### WORK INSTRUCTIONS
Transcribe all of the records exactly, leaving every line as it is.

===== DATA

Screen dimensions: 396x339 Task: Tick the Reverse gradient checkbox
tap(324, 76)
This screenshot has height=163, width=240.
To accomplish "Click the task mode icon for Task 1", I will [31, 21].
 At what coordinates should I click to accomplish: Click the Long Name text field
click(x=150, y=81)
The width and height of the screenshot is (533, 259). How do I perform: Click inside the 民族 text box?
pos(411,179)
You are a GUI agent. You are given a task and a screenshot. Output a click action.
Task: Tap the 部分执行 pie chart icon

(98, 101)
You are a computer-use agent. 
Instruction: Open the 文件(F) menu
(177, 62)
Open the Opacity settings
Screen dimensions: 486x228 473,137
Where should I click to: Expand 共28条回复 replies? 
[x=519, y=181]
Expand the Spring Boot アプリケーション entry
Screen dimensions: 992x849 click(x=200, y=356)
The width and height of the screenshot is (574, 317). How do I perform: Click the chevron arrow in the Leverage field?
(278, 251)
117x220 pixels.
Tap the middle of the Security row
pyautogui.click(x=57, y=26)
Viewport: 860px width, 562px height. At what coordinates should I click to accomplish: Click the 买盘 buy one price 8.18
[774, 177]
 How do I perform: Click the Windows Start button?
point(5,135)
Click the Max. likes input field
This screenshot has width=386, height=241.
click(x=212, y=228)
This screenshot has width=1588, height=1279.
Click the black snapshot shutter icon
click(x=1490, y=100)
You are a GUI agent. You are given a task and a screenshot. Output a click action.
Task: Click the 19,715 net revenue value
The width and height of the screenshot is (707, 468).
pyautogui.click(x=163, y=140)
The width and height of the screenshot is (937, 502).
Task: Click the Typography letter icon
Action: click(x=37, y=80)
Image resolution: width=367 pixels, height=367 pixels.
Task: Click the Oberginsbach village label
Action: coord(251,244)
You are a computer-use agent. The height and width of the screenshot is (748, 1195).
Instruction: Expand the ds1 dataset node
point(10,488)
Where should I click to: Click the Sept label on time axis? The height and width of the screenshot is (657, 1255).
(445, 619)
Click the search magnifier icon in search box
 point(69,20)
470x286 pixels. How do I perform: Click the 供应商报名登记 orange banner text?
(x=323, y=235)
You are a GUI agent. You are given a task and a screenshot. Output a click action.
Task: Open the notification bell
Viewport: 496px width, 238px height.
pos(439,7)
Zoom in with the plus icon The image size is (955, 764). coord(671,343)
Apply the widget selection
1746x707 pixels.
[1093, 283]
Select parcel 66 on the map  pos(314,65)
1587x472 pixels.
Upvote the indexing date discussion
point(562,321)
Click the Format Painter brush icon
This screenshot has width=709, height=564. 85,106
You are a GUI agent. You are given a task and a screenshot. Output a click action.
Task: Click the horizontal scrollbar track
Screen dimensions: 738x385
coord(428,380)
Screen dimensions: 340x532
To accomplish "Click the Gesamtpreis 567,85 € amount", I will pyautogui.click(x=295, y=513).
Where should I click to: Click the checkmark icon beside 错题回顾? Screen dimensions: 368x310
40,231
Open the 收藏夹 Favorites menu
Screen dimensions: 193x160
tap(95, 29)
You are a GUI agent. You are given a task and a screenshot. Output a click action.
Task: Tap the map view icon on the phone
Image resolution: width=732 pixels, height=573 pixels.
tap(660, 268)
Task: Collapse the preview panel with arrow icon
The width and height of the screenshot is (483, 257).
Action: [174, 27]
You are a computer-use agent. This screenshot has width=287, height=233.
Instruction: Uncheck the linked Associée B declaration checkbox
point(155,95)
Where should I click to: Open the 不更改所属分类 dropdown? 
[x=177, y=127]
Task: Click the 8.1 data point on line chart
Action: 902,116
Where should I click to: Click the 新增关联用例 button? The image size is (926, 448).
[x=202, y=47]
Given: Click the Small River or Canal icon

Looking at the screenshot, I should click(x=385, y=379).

==========

### ANSWER
Screen dimensions: 396x339 Task: Tick the Reverse gradient checkbox
tap(324, 76)
This screenshot has height=163, width=240.
To accomplish "Click the task mode icon for Task 1", I will [31, 21].
 At what coordinates should I click to accomplish: Click the Long Name text field
click(x=150, y=81)
The width and height of the screenshot is (533, 259). How do I perform: Click inside the 民族 text box?
pos(411,179)
You are a GUI agent. You are given a task and a screenshot. Output a click action.
Task: Tap the 部分执行 pie chart icon

(98, 101)
You are a computer-use agent. 
Instruction: Open the 文件(F) menu
(177, 62)
Open the Opacity settings
Screen dimensions: 486x228 473,137
Where should I click to: Expand 共28条回复 replies? 
[x=519, y=181]
Expand the Spring Boot アプリケーション entry
Screen dimensions: 992x849 click(x=200, y=356)
The width and height of the screenshot is (574, 317). How do I perform: Click the chevron arrow in the Leverage field?
(278, 251)
117x220 pixels.
Tap the middle of the Security row
pyautogui.click(x=57, y=26)
Viewport: 860px width, 562px height. At what coordinates should I click to accomplish: Click the 买盘 buy one price 8.18
[774, 177]
 How do I perform: Click the Windows Start button?
point(5,135)
Click the Max. likes input field
This screenshot has width=386, height=241.
click(x=212, y=228)
This screenshot has width=1588, height=1279.
Click the black snapshot shutter icon
click(x=1490, y=100)
You are a GUI agent. You are given a task and a screenshot. Output a click action.
Task: Click the 19,715 net revenue value
The width and height of the screenshot is (707, 468).
pyautogui.click(x=163, y=140)
The width and height of the screenshot is (937, 502).
Task: Click the Typography letter icon
Action: click(x=37, y=80)
Image resolution: width=367 pixels, height=367 pixels.
Task: Click the Oberginsbach village label
Action: coord(251,244)
You are a computer-use agent. The height and width of the screenshot is (748, 1195).
Instruction: Expand the ds1 dataset node
point(10,488)
Where should I click to: Click the Sept label on time axis? The height and width of the screenshot is (657, 1255).
(445, 619)
Click the search magnifier icon in search box
 point(69,20)
470x286 pixels. How do I perform: Click the 供应商报名登记 orange banner text?
(x=323, y=235)
You are a GUI agent. You are given a task and a screenshot. Output a click action.
Task: Open the notification bell
Viewport: 496px width, 238px height.
pos(439,7)
Zoom in with the plus icon The image size is (955, 764). coord(671,343)
Apply the widget selection
1746x707 pixels.
[1093, 283]
Select parcel 66 on the map  pos(314,65)
1587x472 pixels.
Upvote the indexing date discussion
point(562,321)
Click the Format Painter brush icon
This screenshot has width=709, height=564. 85,106
You are a GUI agent. You are given a task and a screenshot. Output a click action.
Task: Click the horizontal scrollbar track
Screen dimensions: 738x385
coord(428,380)
Screen dimensions: 340x532
To accomplish "Click the Gesamtpreis 567,85 € amount", I will pyautogui.click(x=295, y=513).
Where should I click to: Click the checkmark icon beside 错题回顾? Screen dimensions: 368x310
40,231
Open the 收藏夹 Favorites menu
Screen dimensions: 193x160
tap(95, 29)
You are a GUI agent. You are given a task and a screenshot. Output a click action.
Task: Tap the map view icon on the phone
Image resolution: width=732 pixels, height=573 pixels.
tap(660, 268)
Task: Collapse the preview panel with arrow icon
The width and height of the screenshot is (483, 257).
Action: [174, 27]
You are a computer-use agent. This screenshot has width=287, height=233.
Instruction: Uncheck the linked Associée B declaration checkbox
point(155,95)
Where should I click to: Open the 不更改所属分类 dropdown? 
[x=177, y=127]
Task: Click the 8.1 data point on line chart
Action: 902,116
Where should I click to: Click the 新增关联用例 button? The image size is (926, 448).
[x=202, y=47]
Given: Click the Small River or Canal icon

Looking at the screenshot, I should click(x=385, y=379).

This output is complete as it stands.